Gewässer mit Algen reinigen
Forschende der Universität Duisburg-Essen haben eine neue Methode entwickelt, bei der chemisch belastete Gewässer mit Kieselalgen gereinigt werden könnten.
Mehr als die Hälfte aller europäischen Gewässer sind mit Chemikalien belastet. Bis zu 70.000 Substanzen verwenden Landwirtschaft und Industrie täglich – 500 davon landen in Flüssen und bedrohen die dortigen Ökosysteme. Dieses Problem wird nun mithilfe von Algen angepackt: Eine Gruppe der Universität Duisburg-Essen nutzt Kieselalgen, um verschmutzte Gewässer zu reinigen. Das Team forscht an einer Methode, mit der Kieselgur – ein natürliches Material aus den fossilen Überresten von Kieselalgen – als Filter zum Einsatz kommt. In einer aktuellen Studie hat das Team um Juniorprofessorin Anzhela Galstyan gezeigt, dass chemisch modifiziertes Kieselgur zwei Schadstoffe entfernen kann.
Chemische Modifizierung für mehr Effizienz
Kieselalgen sind mikroskopisch kleine einzellige Organismen, die in Gewässern leben und eine Zellwand aus Kieselsäure (Siliziumdioxid) besitzen. Nach ihrem Tod lagert sich diese Zellwand ab und wird zu feinem, pulverisiertem Gestein – Kieselgur. Durch den Umwandlungsprozess nimmt Kieselgur seine charakteristische poröse Struktur an, mit der es Schadstoffe effektiv aufnehmen kann. Um die Adsorptionsfähigkeit des Materials noch effizienter zu machen, haben die Forschenden die Oberfläche mit speziellen funktionellen Gruppen versehen. „Das könnte problemlos auch in industriellem Maßstab umgesetzt werden“, meint die Professorin.
Vergleich mit etablierter Wasserreinigung
Die Forschenden testeten in ihrer Studie das Kieselgur an zwei exemplarischen Schadstoffen, die häufig aus der Textilindustrie in Flüsse und Grundwasser gelangen: Methylenblau und Methylorange.
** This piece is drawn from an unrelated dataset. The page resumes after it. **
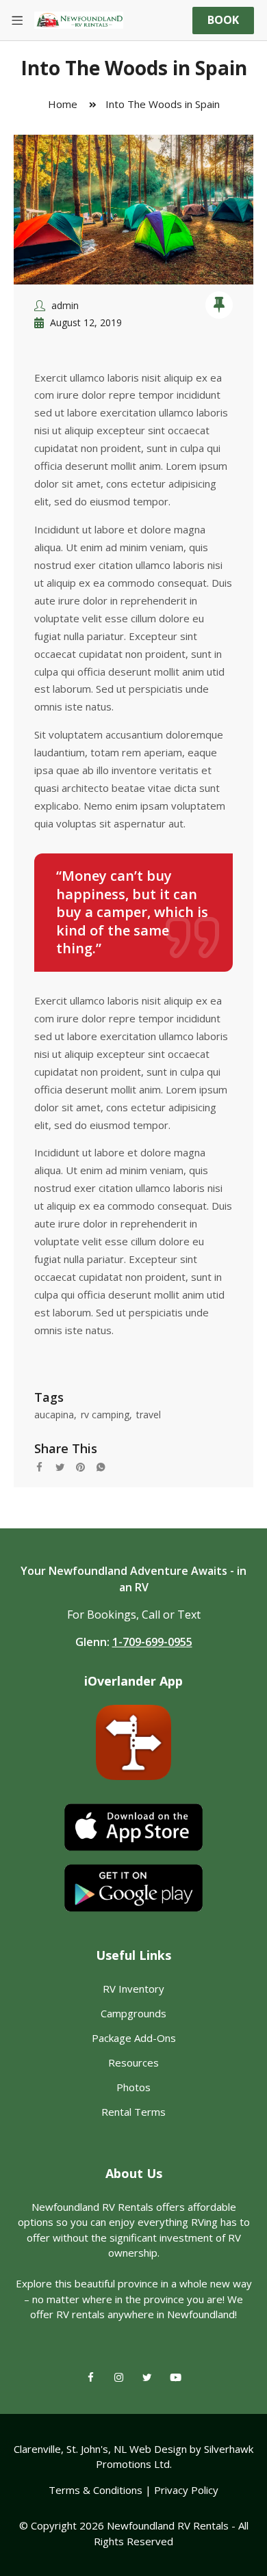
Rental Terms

Unabhängig von verschiedenen Bedingungen wie Salzgehalten und pH-Werten entfernte das Material die Schadstoffe größtenteils oder komplett. Den Forschenden zufolge wurden mithilfe von Kieselgur innerhalb einer Stunde 70 % des Methyloranges und 100 % des Methylenblaus gefiltert. Zum Vergleich untersuchte die Forschungsgruppe Silica, ein in der Wasserreinigung bereits etabliertes Material. Dieses entfernte in derselben Zeit genauso viel Methylorange wie Kieselgur – vom Methylenblau hingegen nur 88 %.
„Umweltfreundlichere und kostengünstigere Lösung“
Das Fazit der Forschungsgruppe: Kieselgur entfernt Schadstoffe mindestens genauso und teilweise sogar effizienter als herkömmliche Wasserreinigungsmittel. Der entscheidende Vorteil sei jedoch, dass Algen nachwachsende Rohstoffe seien und sich mit minimalem Energieaufwand züchten ließen. Im Gegensatz zum etablierten Filtermaterial Aktivkohle sieht Galstyan daher „in Kieselgur eine umweltfreundliche und kostengünstige Lösung zur Wasseraufbereitung“.
Nun prüfen die Forschenden, wie Kieselgur zur Wasserreinigung in Membranen eingesetzt werden könnte. Die Voraussetzungen sind gegeben: Die Universität Duisburg-Essen verfügt über die weltweit größte Algensammlung.